Visionaries who purchased land on Mars now look for means to develop it. NASA and other space agencies see an opportunity to recoup some of their costs by selling habitat modules, greenhouses, and other Marsbase components as off-the-shelf items to property developers. Over the next 10 years, many of the flights out to Mars are operated by commercial organisations, and by 2045, several companies are selling apartments on Mars. Food, water, air and energy production has become stable and reliable and there are a wide variety of jobs for scientists, engineers, pilots, tradespeople, and all manner of support personnel.

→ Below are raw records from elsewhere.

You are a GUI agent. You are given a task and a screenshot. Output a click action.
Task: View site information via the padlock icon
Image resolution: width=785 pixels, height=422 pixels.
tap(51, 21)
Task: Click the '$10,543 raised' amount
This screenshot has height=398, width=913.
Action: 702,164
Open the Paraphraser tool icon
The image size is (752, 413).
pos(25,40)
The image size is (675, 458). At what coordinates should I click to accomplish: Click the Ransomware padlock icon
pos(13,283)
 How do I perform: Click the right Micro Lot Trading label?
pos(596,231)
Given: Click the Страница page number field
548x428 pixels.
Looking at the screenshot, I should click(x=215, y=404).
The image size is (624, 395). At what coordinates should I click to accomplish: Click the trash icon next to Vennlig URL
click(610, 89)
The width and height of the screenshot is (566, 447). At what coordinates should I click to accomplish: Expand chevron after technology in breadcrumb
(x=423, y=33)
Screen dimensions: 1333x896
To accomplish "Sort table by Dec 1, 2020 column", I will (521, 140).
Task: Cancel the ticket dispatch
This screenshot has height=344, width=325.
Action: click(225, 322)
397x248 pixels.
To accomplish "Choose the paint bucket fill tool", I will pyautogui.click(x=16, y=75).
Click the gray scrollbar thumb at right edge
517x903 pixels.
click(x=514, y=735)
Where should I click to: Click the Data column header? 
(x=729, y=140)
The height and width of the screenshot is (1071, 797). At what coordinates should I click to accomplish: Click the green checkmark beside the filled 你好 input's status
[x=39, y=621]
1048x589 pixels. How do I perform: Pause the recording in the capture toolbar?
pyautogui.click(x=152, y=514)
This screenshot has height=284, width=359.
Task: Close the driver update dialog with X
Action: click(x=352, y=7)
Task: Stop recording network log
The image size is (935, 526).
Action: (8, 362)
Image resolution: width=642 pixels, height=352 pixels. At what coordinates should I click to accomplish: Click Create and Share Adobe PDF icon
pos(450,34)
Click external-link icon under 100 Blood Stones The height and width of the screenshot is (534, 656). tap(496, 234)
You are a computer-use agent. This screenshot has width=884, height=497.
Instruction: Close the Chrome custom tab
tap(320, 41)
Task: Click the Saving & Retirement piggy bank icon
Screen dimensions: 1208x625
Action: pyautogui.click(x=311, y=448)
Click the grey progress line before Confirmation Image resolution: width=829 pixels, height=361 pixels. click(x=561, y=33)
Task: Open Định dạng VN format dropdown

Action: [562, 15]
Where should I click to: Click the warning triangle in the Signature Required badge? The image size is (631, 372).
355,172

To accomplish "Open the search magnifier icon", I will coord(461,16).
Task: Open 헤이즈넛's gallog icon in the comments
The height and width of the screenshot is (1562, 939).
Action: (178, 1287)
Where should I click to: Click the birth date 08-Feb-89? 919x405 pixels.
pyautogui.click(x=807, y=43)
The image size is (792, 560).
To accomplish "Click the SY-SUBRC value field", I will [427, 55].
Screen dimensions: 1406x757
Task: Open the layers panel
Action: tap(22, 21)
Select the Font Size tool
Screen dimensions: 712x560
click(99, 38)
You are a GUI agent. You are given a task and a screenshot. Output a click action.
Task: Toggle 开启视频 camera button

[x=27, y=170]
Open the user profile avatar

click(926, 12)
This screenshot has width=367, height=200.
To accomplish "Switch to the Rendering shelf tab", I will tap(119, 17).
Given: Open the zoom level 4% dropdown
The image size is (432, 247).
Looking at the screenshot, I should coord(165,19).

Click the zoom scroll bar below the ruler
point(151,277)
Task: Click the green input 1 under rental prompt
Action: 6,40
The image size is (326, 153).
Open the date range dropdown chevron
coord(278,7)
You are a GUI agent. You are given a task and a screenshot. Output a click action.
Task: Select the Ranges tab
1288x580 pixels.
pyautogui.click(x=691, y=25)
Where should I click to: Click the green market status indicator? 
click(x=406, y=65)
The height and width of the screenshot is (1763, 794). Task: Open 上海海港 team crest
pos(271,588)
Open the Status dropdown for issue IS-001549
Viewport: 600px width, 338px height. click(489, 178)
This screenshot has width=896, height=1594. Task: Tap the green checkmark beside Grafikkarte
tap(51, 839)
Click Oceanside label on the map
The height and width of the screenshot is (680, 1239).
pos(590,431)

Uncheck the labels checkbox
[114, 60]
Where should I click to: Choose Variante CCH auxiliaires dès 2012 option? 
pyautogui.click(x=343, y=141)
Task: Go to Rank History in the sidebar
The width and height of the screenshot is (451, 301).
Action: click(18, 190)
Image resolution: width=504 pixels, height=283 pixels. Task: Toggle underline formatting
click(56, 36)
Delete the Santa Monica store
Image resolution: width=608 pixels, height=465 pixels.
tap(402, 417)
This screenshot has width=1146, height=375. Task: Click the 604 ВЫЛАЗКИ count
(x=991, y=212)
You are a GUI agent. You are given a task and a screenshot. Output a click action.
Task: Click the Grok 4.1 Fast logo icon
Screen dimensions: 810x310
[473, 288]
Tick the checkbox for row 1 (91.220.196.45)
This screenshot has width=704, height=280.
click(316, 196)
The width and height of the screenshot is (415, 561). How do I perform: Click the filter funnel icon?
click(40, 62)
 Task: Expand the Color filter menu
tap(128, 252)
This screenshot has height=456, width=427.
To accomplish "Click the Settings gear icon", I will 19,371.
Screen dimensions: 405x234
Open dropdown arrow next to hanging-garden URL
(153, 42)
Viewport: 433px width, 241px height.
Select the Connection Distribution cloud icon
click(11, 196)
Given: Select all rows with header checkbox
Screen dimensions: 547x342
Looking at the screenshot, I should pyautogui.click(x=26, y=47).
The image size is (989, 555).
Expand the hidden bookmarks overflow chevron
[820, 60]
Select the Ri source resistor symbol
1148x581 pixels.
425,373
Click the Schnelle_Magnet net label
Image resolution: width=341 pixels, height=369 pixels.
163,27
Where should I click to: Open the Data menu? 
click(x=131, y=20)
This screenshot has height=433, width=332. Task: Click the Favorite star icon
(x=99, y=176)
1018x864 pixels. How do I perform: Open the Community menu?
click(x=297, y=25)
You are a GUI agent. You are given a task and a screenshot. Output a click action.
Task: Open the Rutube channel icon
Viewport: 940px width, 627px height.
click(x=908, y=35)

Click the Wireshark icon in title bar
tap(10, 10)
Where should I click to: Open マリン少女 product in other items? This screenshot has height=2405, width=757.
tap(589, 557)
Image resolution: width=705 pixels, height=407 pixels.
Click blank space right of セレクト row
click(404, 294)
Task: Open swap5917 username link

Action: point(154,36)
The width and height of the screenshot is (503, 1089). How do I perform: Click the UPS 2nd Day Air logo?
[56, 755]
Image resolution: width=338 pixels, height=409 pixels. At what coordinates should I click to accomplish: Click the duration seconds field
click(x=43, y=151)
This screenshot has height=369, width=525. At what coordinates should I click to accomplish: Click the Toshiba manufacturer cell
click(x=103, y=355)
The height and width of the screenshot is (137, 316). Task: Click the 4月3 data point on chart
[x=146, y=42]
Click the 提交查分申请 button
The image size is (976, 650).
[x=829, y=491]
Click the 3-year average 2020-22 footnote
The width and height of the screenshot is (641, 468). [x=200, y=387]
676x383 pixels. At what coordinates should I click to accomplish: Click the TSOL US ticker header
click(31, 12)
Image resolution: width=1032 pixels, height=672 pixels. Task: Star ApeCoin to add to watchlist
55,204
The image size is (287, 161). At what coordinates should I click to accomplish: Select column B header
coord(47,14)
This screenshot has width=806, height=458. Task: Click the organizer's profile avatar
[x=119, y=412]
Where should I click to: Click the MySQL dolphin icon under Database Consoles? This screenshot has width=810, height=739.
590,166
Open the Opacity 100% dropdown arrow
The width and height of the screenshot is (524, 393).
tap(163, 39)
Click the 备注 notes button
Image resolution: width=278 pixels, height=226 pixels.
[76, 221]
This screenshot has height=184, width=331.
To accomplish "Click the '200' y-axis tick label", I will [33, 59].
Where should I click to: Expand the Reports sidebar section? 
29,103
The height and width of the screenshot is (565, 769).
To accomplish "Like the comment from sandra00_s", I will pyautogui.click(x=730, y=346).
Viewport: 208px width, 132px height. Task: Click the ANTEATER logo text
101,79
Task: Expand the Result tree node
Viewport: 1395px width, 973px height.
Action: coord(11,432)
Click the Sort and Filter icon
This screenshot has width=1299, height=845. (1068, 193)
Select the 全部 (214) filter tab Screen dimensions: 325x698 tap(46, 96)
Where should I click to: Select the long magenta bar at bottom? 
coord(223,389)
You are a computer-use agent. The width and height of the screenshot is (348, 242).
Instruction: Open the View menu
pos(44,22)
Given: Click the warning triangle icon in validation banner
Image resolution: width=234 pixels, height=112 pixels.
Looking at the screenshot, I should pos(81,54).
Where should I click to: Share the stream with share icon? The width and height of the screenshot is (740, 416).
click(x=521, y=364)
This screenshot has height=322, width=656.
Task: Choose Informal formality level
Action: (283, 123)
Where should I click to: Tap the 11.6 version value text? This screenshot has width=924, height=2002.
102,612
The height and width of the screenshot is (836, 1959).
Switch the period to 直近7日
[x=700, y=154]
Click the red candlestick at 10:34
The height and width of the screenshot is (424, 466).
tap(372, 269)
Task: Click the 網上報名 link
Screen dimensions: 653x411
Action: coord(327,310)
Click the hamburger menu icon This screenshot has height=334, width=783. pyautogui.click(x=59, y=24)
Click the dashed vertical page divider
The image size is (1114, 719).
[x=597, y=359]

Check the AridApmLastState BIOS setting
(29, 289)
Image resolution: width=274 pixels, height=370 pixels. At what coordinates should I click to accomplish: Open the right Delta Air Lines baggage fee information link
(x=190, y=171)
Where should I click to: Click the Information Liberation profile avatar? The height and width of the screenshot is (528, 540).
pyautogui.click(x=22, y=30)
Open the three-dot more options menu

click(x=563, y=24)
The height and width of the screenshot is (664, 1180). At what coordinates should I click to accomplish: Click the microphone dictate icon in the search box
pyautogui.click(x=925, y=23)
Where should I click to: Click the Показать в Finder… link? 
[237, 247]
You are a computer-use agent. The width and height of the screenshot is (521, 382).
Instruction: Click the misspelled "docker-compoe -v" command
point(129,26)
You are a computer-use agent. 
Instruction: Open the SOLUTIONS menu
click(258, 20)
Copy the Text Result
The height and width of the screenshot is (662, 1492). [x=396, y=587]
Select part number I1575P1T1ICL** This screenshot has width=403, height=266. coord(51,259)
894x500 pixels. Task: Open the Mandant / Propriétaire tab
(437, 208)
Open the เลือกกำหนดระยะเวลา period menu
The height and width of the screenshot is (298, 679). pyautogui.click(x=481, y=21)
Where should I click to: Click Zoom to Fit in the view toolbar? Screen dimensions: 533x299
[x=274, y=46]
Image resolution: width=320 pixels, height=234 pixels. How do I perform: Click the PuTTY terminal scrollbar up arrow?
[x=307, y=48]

There are a number of mines on Mars, materials such as metals and plastics are being created from Martian dirt, and a variety of high-tech factories are making use of these materials to produce anything from fibreglass panels to robot parts.

It is into this environment that our players are immersed. Mars is the most exciting place to be in the Solar System. There are not many people there yet, but the few small bases are literally hives of activity. The new immigrants are actively exploring the planet, enjoying the excitement of the new frontier, while simultaneously trying to stake their claim. It is possible to purchase land from either the Martian Land Management Office (operated by the Lunar Embassy) or from existing land-owners. It is also possible to purchase marssuits, rovers, habitat modules, greenhouses, ISRU plants, fusion reactors, robots and so on, from space agencies or private companies, however the cost of these is naturally high. A common approach is to join forces with other colonists in order to develop property.